## Exercise aim
Which lines of the data contain the string "computer"? Show each of them.

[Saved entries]
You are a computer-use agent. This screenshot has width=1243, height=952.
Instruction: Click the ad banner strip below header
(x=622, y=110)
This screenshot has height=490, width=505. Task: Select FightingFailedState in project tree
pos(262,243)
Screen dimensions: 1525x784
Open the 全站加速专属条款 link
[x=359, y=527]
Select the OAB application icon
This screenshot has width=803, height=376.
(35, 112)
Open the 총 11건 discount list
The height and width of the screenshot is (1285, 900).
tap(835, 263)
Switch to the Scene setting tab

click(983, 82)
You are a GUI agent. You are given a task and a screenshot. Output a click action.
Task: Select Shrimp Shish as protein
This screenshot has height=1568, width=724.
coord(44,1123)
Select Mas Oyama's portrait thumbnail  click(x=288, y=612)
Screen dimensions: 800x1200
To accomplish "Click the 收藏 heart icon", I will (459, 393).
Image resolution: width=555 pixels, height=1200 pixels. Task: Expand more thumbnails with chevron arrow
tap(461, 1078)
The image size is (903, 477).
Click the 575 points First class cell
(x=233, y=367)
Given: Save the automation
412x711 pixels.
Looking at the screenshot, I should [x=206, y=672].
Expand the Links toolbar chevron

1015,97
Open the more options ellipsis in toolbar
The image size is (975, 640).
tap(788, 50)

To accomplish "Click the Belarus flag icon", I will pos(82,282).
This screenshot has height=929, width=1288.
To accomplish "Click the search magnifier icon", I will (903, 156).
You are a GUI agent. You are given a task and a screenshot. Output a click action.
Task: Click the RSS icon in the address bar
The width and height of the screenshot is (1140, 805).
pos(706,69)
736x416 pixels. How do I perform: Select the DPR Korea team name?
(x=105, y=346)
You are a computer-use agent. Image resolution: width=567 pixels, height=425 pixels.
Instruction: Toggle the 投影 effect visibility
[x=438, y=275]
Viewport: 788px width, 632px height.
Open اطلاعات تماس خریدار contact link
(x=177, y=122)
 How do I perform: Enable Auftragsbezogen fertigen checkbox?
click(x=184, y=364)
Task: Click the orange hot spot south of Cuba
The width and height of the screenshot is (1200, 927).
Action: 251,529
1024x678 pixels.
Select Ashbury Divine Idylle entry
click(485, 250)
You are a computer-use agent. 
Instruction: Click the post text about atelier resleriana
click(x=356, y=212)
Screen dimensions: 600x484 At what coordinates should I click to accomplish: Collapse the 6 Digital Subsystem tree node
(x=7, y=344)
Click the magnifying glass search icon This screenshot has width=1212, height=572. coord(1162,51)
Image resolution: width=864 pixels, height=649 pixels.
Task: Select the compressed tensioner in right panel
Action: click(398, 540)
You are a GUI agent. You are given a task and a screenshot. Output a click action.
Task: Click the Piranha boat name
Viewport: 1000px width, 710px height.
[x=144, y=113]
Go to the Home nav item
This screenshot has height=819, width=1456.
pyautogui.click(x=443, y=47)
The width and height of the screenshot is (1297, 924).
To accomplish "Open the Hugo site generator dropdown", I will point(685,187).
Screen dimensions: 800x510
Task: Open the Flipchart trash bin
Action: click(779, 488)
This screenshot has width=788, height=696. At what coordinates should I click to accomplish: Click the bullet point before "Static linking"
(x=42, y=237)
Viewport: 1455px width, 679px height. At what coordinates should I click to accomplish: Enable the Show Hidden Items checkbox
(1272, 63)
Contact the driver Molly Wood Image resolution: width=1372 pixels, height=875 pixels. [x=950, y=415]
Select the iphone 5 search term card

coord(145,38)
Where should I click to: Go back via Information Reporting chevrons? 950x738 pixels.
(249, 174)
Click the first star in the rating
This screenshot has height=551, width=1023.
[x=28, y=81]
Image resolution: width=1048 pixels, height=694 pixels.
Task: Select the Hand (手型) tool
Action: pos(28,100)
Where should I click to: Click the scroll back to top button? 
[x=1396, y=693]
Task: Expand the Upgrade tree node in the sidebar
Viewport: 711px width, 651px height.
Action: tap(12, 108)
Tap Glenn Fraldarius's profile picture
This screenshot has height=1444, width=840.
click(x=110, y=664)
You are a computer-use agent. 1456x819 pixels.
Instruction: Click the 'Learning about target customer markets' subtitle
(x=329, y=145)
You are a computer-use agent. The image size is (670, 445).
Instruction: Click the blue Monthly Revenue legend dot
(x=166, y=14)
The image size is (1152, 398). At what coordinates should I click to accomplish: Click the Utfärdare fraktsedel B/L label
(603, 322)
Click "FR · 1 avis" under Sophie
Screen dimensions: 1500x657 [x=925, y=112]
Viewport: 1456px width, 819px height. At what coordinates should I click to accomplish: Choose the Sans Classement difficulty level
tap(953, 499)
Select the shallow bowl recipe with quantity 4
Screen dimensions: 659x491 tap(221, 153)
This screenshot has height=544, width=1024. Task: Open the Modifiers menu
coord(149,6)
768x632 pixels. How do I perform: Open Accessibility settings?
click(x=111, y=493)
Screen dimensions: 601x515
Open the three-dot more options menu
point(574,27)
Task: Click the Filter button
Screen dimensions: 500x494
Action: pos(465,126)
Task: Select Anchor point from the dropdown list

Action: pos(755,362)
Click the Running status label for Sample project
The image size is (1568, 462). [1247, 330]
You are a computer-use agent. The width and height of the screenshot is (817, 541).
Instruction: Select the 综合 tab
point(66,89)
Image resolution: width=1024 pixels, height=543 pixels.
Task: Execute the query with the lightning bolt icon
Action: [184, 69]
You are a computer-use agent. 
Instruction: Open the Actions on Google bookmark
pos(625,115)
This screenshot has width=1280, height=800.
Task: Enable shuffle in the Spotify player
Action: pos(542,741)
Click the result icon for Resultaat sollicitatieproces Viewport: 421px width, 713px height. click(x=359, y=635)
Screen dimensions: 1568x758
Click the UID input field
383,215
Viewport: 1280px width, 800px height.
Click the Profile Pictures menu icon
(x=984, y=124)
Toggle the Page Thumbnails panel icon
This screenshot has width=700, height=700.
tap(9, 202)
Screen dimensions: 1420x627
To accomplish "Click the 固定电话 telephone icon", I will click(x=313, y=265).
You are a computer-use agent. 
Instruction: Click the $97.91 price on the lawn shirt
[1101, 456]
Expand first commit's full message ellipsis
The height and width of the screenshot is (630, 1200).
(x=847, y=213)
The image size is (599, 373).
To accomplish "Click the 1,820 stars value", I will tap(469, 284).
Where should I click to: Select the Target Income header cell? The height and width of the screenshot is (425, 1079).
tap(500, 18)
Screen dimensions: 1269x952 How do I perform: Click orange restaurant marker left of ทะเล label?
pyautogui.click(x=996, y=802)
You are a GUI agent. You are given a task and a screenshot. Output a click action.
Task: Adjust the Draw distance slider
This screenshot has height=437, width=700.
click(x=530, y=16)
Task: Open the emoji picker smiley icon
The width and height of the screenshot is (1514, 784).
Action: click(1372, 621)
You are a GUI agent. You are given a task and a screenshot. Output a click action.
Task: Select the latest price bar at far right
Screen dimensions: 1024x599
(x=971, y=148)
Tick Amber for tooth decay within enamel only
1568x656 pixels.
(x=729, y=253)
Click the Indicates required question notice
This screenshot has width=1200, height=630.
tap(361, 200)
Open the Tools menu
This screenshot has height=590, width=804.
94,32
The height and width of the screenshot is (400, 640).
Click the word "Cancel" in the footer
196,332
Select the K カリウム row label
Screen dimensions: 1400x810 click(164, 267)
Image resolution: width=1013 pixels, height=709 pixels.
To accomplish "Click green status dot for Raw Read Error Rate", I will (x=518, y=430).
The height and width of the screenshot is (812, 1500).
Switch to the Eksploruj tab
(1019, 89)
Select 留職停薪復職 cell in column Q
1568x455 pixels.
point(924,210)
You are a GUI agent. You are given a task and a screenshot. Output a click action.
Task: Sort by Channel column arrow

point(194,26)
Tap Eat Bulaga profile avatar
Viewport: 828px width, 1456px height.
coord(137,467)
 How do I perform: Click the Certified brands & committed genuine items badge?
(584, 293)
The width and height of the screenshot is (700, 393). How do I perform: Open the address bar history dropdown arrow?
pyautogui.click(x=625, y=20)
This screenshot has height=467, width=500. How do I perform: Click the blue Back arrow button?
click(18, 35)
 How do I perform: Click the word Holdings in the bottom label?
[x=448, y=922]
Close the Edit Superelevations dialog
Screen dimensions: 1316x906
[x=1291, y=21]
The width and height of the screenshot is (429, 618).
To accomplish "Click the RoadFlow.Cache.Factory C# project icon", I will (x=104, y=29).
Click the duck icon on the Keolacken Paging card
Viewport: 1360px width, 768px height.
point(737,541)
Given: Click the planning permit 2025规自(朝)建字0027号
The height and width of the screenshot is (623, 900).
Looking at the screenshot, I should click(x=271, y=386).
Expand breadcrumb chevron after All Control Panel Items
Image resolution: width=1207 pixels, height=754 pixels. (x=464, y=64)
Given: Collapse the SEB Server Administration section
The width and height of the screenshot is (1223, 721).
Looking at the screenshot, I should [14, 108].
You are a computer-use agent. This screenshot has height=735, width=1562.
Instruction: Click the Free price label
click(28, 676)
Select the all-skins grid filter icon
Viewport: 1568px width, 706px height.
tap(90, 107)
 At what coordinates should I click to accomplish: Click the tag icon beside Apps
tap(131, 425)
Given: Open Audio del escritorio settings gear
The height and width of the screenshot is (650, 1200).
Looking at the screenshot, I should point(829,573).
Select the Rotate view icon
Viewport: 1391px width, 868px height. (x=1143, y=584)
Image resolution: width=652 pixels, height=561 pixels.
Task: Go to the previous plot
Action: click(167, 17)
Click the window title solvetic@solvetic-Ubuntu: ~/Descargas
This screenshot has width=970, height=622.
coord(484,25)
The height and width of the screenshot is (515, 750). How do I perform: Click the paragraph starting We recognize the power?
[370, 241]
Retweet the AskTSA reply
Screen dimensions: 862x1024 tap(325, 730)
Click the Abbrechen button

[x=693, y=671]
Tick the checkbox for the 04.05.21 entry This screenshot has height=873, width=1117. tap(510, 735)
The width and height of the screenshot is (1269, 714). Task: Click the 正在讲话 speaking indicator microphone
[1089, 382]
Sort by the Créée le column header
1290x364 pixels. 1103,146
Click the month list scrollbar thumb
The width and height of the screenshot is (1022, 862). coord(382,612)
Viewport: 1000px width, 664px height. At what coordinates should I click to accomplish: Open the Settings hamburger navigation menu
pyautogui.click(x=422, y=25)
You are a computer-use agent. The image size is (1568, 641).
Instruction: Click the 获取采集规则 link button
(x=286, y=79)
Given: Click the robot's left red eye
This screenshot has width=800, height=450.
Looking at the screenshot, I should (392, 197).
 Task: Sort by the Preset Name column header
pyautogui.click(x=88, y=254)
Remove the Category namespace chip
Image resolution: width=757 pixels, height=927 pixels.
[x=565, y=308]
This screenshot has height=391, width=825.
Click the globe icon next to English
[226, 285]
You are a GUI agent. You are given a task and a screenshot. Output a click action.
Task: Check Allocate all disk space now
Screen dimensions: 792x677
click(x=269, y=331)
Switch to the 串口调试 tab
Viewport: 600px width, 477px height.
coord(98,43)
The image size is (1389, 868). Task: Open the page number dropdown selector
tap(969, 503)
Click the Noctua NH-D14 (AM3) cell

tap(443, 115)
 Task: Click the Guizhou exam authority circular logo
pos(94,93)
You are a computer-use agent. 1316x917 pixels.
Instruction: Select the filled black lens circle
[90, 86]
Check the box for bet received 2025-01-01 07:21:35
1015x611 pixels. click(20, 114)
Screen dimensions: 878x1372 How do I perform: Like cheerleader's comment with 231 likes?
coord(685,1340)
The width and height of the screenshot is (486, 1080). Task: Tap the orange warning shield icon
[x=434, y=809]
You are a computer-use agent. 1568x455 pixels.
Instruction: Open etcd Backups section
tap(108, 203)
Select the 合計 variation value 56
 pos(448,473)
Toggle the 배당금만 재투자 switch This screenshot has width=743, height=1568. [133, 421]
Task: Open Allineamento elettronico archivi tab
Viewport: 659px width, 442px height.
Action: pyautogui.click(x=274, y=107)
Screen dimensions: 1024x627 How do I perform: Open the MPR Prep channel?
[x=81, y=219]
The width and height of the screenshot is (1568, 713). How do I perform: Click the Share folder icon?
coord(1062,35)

## Task response
You are a computer-use agent. This screenshot has width=1243, height=952.
You are a computer-use agent. Image resolution: width=567 pixels, height=425 pixels.
You are a computer-use agent. 
You are a computer-use agent. 1456x819 pixels.
You are a computer-use agent. The image size is (670, 445).
You are a computer-use agent. The width and height of the screenshot is (817, 541).
You are a computer-use agent. 
You are a computer-use agent. 
You are a computer-use agent. This screenshot has height=735, width=1562.
You are a computer-use agent. The image size is (1568, 641).
You are a computer-use agent. 1316x917 pixels.
You are a computer-use agent. 1568x455 pixels.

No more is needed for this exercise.